Exercise prompt: Every line in the listing should be set down again verbatim.

Material provided:
- - - -
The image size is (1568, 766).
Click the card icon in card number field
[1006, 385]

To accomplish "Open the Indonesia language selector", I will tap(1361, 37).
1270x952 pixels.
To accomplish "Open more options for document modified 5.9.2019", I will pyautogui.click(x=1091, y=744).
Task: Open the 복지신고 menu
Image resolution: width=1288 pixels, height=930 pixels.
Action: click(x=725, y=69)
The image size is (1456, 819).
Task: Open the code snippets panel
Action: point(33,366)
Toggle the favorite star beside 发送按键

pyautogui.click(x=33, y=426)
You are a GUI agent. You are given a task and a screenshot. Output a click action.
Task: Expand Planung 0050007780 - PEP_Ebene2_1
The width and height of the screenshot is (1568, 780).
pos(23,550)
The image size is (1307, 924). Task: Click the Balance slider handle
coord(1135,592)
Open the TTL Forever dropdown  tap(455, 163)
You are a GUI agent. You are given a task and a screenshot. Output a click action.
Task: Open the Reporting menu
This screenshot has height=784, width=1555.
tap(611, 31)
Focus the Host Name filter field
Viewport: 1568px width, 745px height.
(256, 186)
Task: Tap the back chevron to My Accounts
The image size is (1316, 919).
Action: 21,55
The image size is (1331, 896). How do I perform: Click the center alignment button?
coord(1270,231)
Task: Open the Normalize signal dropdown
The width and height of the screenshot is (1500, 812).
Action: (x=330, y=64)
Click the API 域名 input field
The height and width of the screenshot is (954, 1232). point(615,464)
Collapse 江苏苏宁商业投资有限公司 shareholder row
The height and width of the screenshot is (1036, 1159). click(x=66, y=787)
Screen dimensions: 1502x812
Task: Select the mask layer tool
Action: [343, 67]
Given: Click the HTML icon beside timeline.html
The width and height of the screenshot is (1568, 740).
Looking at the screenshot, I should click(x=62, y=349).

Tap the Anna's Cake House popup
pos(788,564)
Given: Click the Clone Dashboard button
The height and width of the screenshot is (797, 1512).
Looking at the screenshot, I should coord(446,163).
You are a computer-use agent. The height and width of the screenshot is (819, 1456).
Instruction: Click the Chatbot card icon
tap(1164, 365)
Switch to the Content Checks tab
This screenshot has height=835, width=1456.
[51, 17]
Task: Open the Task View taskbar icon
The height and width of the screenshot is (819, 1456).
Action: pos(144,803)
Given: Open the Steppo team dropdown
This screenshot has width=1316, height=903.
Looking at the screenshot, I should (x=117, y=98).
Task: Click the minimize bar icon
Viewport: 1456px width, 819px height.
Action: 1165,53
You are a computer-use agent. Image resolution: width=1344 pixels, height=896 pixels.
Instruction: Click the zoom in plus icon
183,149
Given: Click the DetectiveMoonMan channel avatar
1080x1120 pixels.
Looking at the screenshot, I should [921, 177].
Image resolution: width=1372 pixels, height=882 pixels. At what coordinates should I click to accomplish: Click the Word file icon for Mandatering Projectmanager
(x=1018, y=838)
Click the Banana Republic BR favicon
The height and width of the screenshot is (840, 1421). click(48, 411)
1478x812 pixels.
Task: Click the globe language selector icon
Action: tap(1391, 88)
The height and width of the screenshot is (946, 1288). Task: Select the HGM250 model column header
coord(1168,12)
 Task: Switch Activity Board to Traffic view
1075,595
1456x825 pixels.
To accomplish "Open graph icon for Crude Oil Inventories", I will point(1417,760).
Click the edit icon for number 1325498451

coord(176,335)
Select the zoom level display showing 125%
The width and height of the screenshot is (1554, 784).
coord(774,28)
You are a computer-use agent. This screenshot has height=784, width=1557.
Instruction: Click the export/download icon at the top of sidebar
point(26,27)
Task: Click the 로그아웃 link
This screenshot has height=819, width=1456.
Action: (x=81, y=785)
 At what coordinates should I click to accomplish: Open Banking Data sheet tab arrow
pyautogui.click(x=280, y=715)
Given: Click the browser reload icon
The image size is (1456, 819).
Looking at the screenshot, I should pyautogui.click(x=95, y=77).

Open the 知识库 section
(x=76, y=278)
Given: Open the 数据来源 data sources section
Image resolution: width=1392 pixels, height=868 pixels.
- - - -
Solved exercise:
The image size is (1568, 766).
Click the card icon in card number field
[1006, 385]

To accomplish "Open the Indonesia language selector", I will tap(1361, 37).
1270x952 pixels.
To accomplish "Open more options for document modified 5.9.2019", I will pyautogui.click(x=1091, y=744).
Task: Open the 복지신고 menu
Image resolution: width=1288 pixels, height=930 pixels.
Action: click(x=725, y=69)
The image size is (1456, 819).
Task: Open the code snippets panel
Action: point(33,366)
Toggle the favorite star beside 发送按键

pyautogui.click(x=33, y=426)
You are a GUI agent. You are given a task and a screenshot. Output a click action.
Task: Expand Planung 0050007780 - PEP_Ebene2_1
The width and height of the screenshot is (1568, 780).
pos(23,550)
The image size is (1307, 924). Task: Click the Balance slider handle
coord(1135,592)
Open the TTL Forever dropdown  tap(455, 163)
You are a GUI agent. You are given a task and a screenshot. Output a click action.
Task: Open the Reporting menu
This screenshot has height=784, width=1555.
tap(611, 31)
Focus the Host Name filter field
Viewport: 1568px width, 745px height.
(256, 186)
Task: Tap the back chevron to My Accounts
The image size is (1316, 919).
Action: 21,55
The image size is (1331, 896). How do I perform: Click the center alignment button?
coord(1270,231)
Task: Open the Normalize signal dropdown
The width and height of the screenshot is (1500, 812).
Action: (x=330, y=64)
Click the API 域名 input field
The height and width of the screenshot is (954, 1232). point(615,464)
Collapse 江苏苏宁商业投资有限公司 shareholder row
The height and width of the screenshot is (1036, 1159). click(x=66, y=787)
Screen dimensions: 1502x812
Task: Select the mask layer tool
Action: [343, 67]
Given: Click the HTML icon beside timeline.html
The width and height of the screenshot is (1568, 740).
Looking at the screenshot, I should click(x=62, y=349).

Tap the Anna's Cake House popup
pos(788,564)
Given: Click the Clone Dashboard button
The height and width of the screenshot is (797, 1512).
Looking at the screenshot, I should coord(446,163).
You are a computer-use agent. The height and width of the screenshot is (819, 1456).
Instruction: Click the Chatbot card icon
tap(1164, 365)
Switch to the Content Checks tab
This screenshot has height=835, width=1456.
[51, 17]
Task: Open the Task View taskbar icon
The height and width of the screenshot is (819, 1456).
Action: pos(144,803)
Given: Open the Steppo team dropdown
This screenshot has width=1316, height=903.
Looking at the screenshot, I should (x=117, y=98).
Task: Click the minimize bar icon
Viewport: 1456px width, 819px height.
Action: 1165,53
You are a computer-use agent. Image resolution: width=1344 pixels, height=896 pixels.
Instruction: Click the zoom in plus icon
183,149
Given: Click the DetectiveMoonMan channel avatar
1080x1120 pixels.
Looking at the screenshot, I should [921, 177].
Image resolution: width=1372 pixels, height=882 pixels. At what coordinates should I click to accomplish: Click the Word file icon for Mandatering Projectmanager
(x=1018, y=838)
Click the Banana Republic BR favicon
The height and width of the screenshot is (840, 1421). click(48, 411)
1478x812 pixels.
Task: Click the globe language selector icon
Action: tap(1391, 88)
The height and width of the screenshot is (946, 1288). Task: Select the HGM250 model column header
coord(1168,12)
 Task: Switch Activity Board to Traffic view
1075,595
1456x825 pixels.
To accomplish "Open graph icon for Crude Oil Inventories", I will point(1417,760).
Click the edit icon for number 1325498451

coord(176,335)
Select the zoom level display showing 125%
The width and height of the screenshot is (1554, 784).
coord(774,28)
You are a computer-use agent. This screenshot has height=784, width=1557.
Instruction: Click the export/download icon at the top of sidebar
point(26,27)
Task: Click the 로그아웃 link
This screenshot has height=819, width=1456.
Action: (x=81, y=785)
 At what coordinates should I click to accomplish: Open Banking Data sheet tab arrow
pyautogui.click(x=280, y=715)
Given: Click the browser reload icon
The image size is (1456, 819).
Looking at the screenshot, I should pyautogui.click(x=95, y=77).

Open the 知识库 section
(x=76, y=278)
Given: Open the 数据来源 data sources section
Image resolution: width=1392 pixels, height=868 pixels.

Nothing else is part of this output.